Rules set, but will EWS kids really benefit from RTE?

Parents of children in the Economically Weaker Section category of students are hoping to find it easier to get their wards into private schools this year.

Pallavi Polanki December 18, 2012 11:25:13 IST
Rules set, but will EWS kids really benefit from RTE?

The countdown to the nursery admissions in Delhi has begun. On Thursday, the Delhi government released guidelines, announcing the schedule for nursery admissions. (Read guidelines here)

For parents from the economically weaker sections (EWS) expectations of admitting their children in private schools are high. But they are equally anxious about succeeding, given the tactics and high-handedness school managements have employed in the past to discourage them.

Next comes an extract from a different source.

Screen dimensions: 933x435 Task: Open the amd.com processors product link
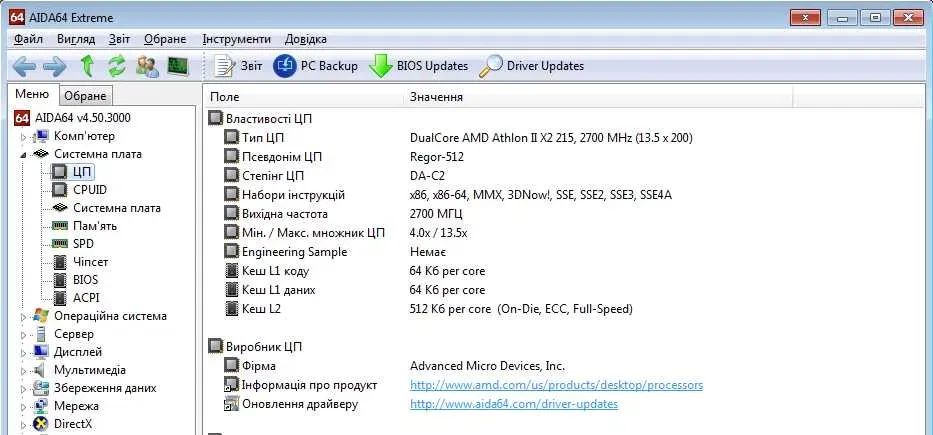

Following the passage of the Right to Education Act in 2009 and a Supreme Court judgment (in April, 2012) that upheld the Act, all private schools are required to reserve 25 per cent of the seats in the entry-level class  for children from the disadvantaged or the economically weaker section.

Rules set but will EWS kids really benefit from RTE

Can students from pubilc schools make the switch to private schools? AFP

However, gaining admission to private schools in the EWS category remains a daunting task for parents and often ends in frustration. (Read report here)

Last year, for instance, of the 122 application forms submitted from two resettlement colonies – Trilokpuri and Kalyanpuri – in East Delhi to eight private schools, only 22 made it.

Nirmala Devi, a resident of Trilokpuri, wants to admit her 4-year-old daughter Bhavana to a private school. Devi’s husband is employed as a security guard. Their elder daughter Bhoomika is in Class II and goes to a government school.

“Even though she is Class II she cannot read and write properly. In her school, they don’t even check if the students have their homework. We have pay extra for her tuition,” says Devi.

Asked if she was apprehensive about the admission procedure in the private school, she says, “It will be the first time I will be stepping into a private school. But if it is possible for my daughter to get admission in a private school, why not apply.”

There are no private schools in Trilokpuri or Kalyanpuri. The nearest one is between 3-4 km, in Mayur Vihar. And there lies a key concern for parents like Devi. (Admission for the seats in the EWS quota is a combination of the neighbourhood/distance criterion and the draw of lots.)

Overturning a Delhi government directive that had done away with distance as a basis to deny admission to children from the disadvantaged section, the Delhi High Court in January 2012 made distance of the school from the child’s residence a criterion for admission.

The order of the High Court, which came in the middle of the admission season, led a lot of confusion among parents and schools. As per the court order, “Admission shall first be offered to eligible students belonging to EWS and disadvantaged group residing within 1 Km. of the specific schools..” And should EWS seats remain unfilled, only then can applicants residing within 3 km (and then subsequently to 6 km) be considered.

This resulted in parents in East Delhi’s resettlement colonies, for instance, being turned away half-way through the admission process because they didn’t meet the 1 km distance criterion. (Read report here).

“There are no private schools within 1 km distance of the resettlement colonies in Trilokpuri and Kalyanipuri. The nearest private schools are 3 km away and some are even 6-7 km away. And this is the case with many other resettlement colonies too. So when there is no neighbourhood school, where should the children apply?” said Thomas Antony from Joint Action for Social Help (JOSH), an NGO that runs a project in East Delhi’s resettlement and slum clusters to create awareness about right to education.

A community meeting held on Saturday to discuss the nursery admission guidelines, said Thomas, drew upto 100 members from two colonies. “We are planning to make a team and write a recommendation to the Directorate of Education on the neighbourhood issue,” says Thomas.

While challenges in implementation remain, that a legal framework has been put in place to ensure the right to education to disadvantaged children is a big step forward, said education activist and senior lawyer Ashok Agarwal.

“I am very optimistic about admissions in the EWS category. Also now schools built on government land are required to reserve 20 percent of the seats for EWS in all classes (not only entry level as prescribed by RTE Act). This too will have an impact. The legal structure is complete. Sometimes, it is not implementation but the law that is bad. Now the legal framework is very good. Dispute over entry-point have been sorted out. There is more awareness,” he said.